Automated LED stairs

After seeing the lovely LED stairs at interactivefurniture.de, I decided to make my own, open-source version. Here is a video of them in action. I am not an expert videographer and cannot do the stairs full justice, but they came out exactly as I wanted.

[mom_video id=’iqJ54XC51GQ’]

In this clip I use a very simple lighting sequence without any dimming. However it is easy to program the stairs to do any light sequence desired, with up to 34 LEDs per controller.

My build was featured in Make: Online.

This is the schematic. I wired it up with perfboard and used screw terminals to connect to the external LEDs and PING sensor. The Eagle schematic file is here and should have the correct footprint for the chips; if you plan to make a PCB version it would need to be edited and checked, as I did not use it for that.

LED stairs schematic 1

My code for the Arduino Processing environment can be found here. You can edit this to add more lights, or to use a different lighting sequence. This code uses the Lightuino source code to drive the M5451 and I am very grateful to have it, as it saved me writing hardware-level code. NOTE:The Ping library here is outdated and uses the BYTE keyword that is no longer supported by recent Arduino releases. I recommend using the NewPing library instead.

Materials:

  • Arduino Mini Pro. Any Arduino should work; this was the right size and price for me.
  • M5451 (available at multiple suppliers; use Octopart.)
  • NorthStar 12V LED lights
  • Bell wire rated for indoor use. Get more than you think you need.
  • PING ultrasonic sensors (2). The circuit will work with other sensors as well, just change the code accordingly.
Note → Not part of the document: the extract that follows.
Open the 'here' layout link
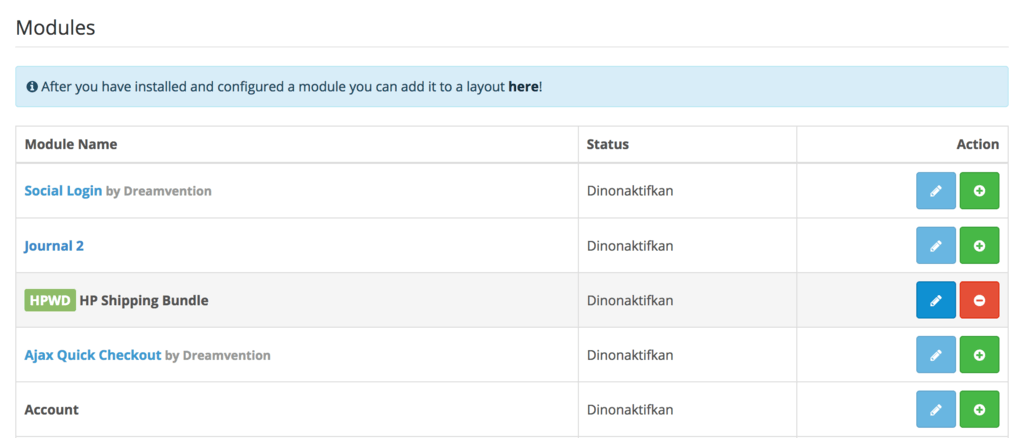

PINGs are not the cheapest option but I had them handy.
  • Perfboard
  • Screw terminals

I also used a ground bar for the 5V needed by the LEDs and sensors. To keep things simple, I powered the M5451 with 5V like everything else; even though the LEDs are specified for 12V, this worked just fine. However, you can feed up to 15V into the M5451 at VDD if you want more powerful lights.
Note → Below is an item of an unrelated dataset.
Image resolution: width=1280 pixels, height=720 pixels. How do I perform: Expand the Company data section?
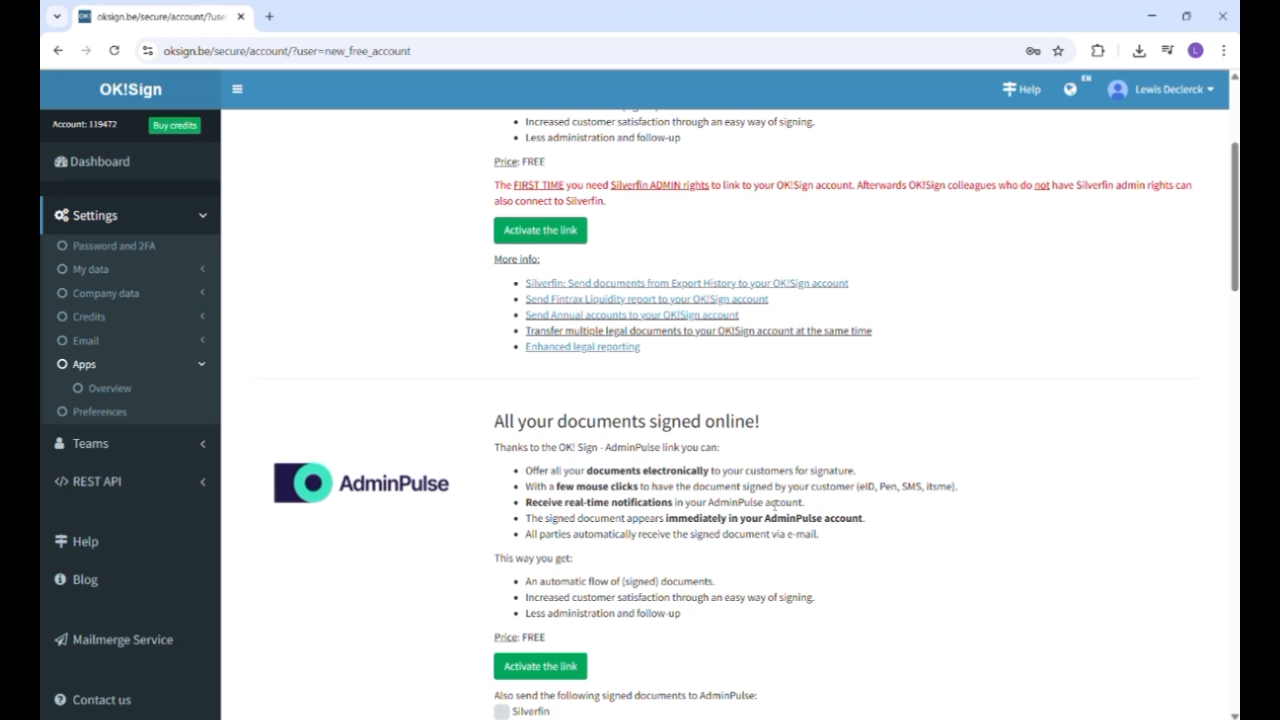pos(202,293)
For a deeper understanding of how the circuit works, please see Expanding the Arduino: cheap ways to add output pins and power. For details on the build process, here is the complete list of LED stair posts.

Important safety note: In any project that goes into the walls of your home, an electrical fire is the greatest risk. Please be sure to use a fuse on the power input to your circuit (I used 1A on mine), and ideally your power supply will be self-limiting as well. This is more than just theory. I had a connector go bad after installation, creating a short. The fuse blew, as it should, preventing a more dangerous situation.